Thus Smith builds a story where observation of the πλανήτης directly leads to the Eudoxan system, the theoreticians of the Pythagorean and Platonic schools providing - at best - moral support. The dismissal of the Pythagorean and Platonic schools reveals Smith’s source exactly: Aristotle. Aristotle criticized these schools so the role of our historian is to figure out why they are wrong, not what they were doing. Eudoxus was Aristotle’s beloved mentor, and so receives no criticism. Smith can be saved here only by noting that he was likely relying on older histories of astronomy unaware of their biases. In addition there is no original source of Eudoxus or any pre-Ptolemaic Greek astronomy to turn to anyway.

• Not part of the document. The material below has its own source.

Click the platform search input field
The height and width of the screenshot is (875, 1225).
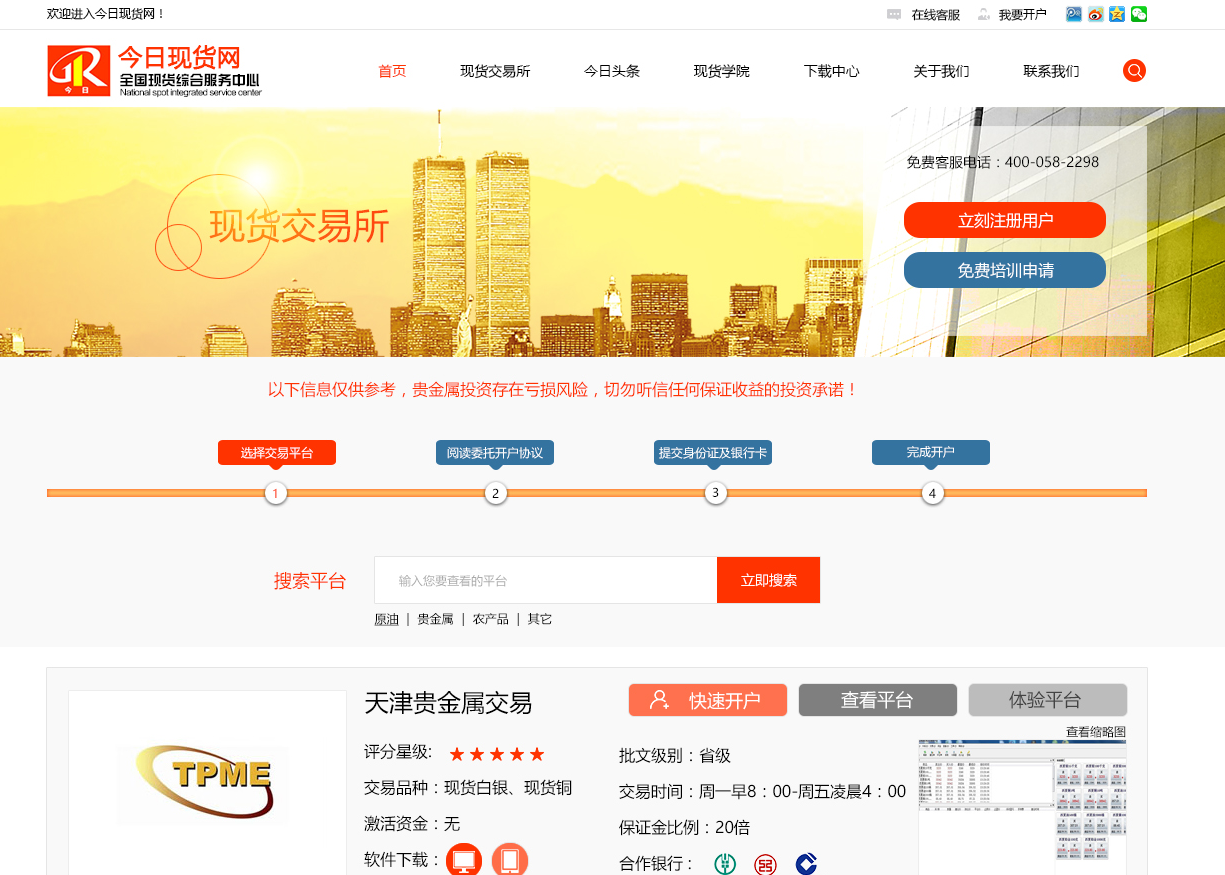click(545, 580)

A much simpler story can be told if one avoid’s Smith’s Aristotelean fundamentalism. Archaic Greek writers were scarcely aware of the πλανήτης perhaps because they posed no problem for them. Orphic writers already conceived of the universe as a sphere surrounding a round earth (perhaps round like a table, perhaps round like a ball). Pythagoras proposed the theory of Music Of The Spheres not as a “wild and romantic idea” but as a serious proposal to study planetary motion by ratios. This new approach to star charts lead to the discovery that Φωσφόρος and Ἕσπερος are the same object for they have the same ratios to the other πλανήτης. Only with this bold claim did the πλανήτης become problematic and demand theorizing, which climaxed in the work of Eudoxus. This story also has the advantage of flowing from wonder - the shocking identity of Φωσφόρος and Ἕσπερος - to science, as in Smith’s theory.

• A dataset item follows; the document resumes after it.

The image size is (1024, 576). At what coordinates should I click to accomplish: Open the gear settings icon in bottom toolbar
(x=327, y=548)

Moving from Eudoxus to Ptolemy, Smith remarks “Nothing can more evidently show how much the repose and tranquillity of the imagination is the ultimate end of philosophy, than the invention of this Equalizing Circle.”. Truth as an end of philosophy is pointedly left out. But the actual dialectic he follows is more complex. The comedy of science is that we have ways of finding the repose and tranquility of the imagination, but we want ways of finding the truth.

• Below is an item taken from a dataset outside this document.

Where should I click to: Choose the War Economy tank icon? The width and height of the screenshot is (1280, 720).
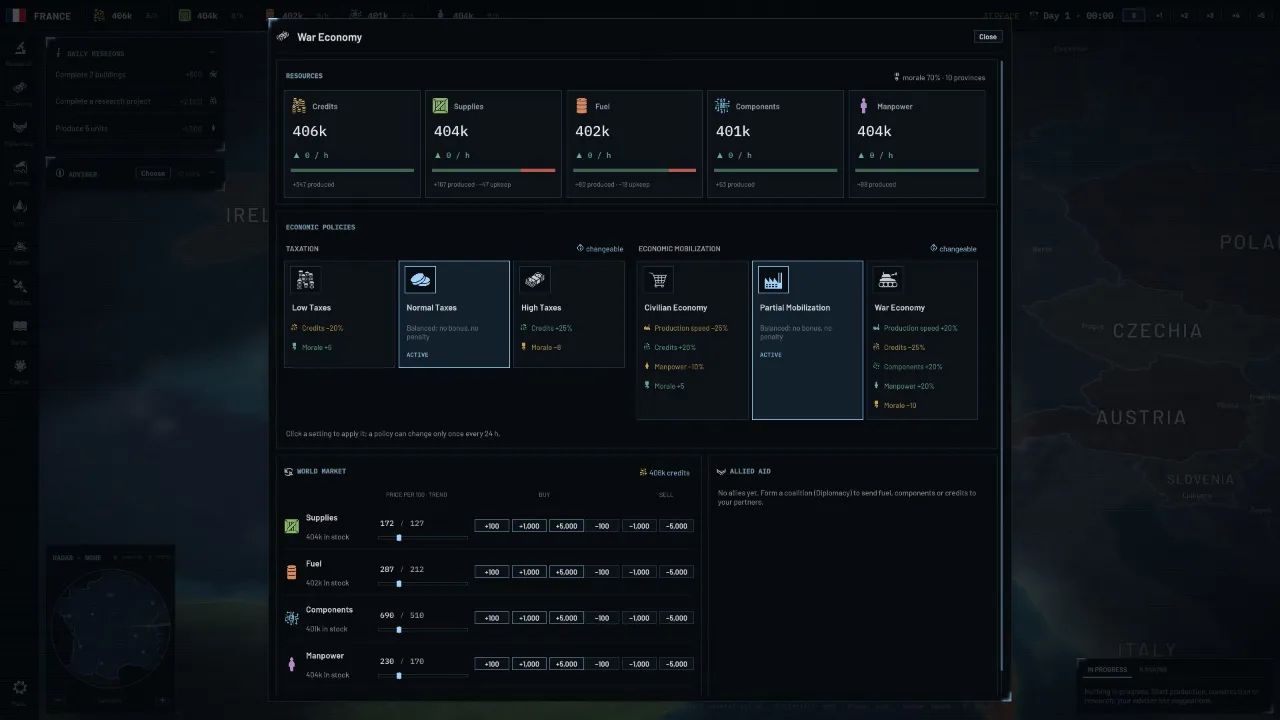pyautogui.click(x=888, y=280)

Passing over Smith’s comments on Arabic and Medieval astronomy - which are brief and simple - we come to the Copernican Revolution. Some window dressing is needed before we start. Aristotle considered Eudoxus’s spheres to be physical objects: they can be meaningfully counted and the fact that they don’t make noise when they grind on each other has astronomical implications. Though the point is debated, I think it likely that Eudoxus thought of them the same way. Hipparchus & Ptolemy no longer considered astronomy from a predictive point of view. Their goal was to predict when and where a shiny point of light would show up in the near future. The result, as Smith discusses, is that astronomy, once a vital part of Platonic education, dropped out of the philosophical conversation altogether. Smith argues that the Roman philosophes were so concerned with mores they lost all interest in mere accuracy. Why this should be astonishing if “repose and tranquillity of the imagination is the ultimate end of philosophy” is left unclear. What Copernicus did was, for the first time since Aristotle, propose a theory of the heavens which aimed to be descriptive rather than predictive.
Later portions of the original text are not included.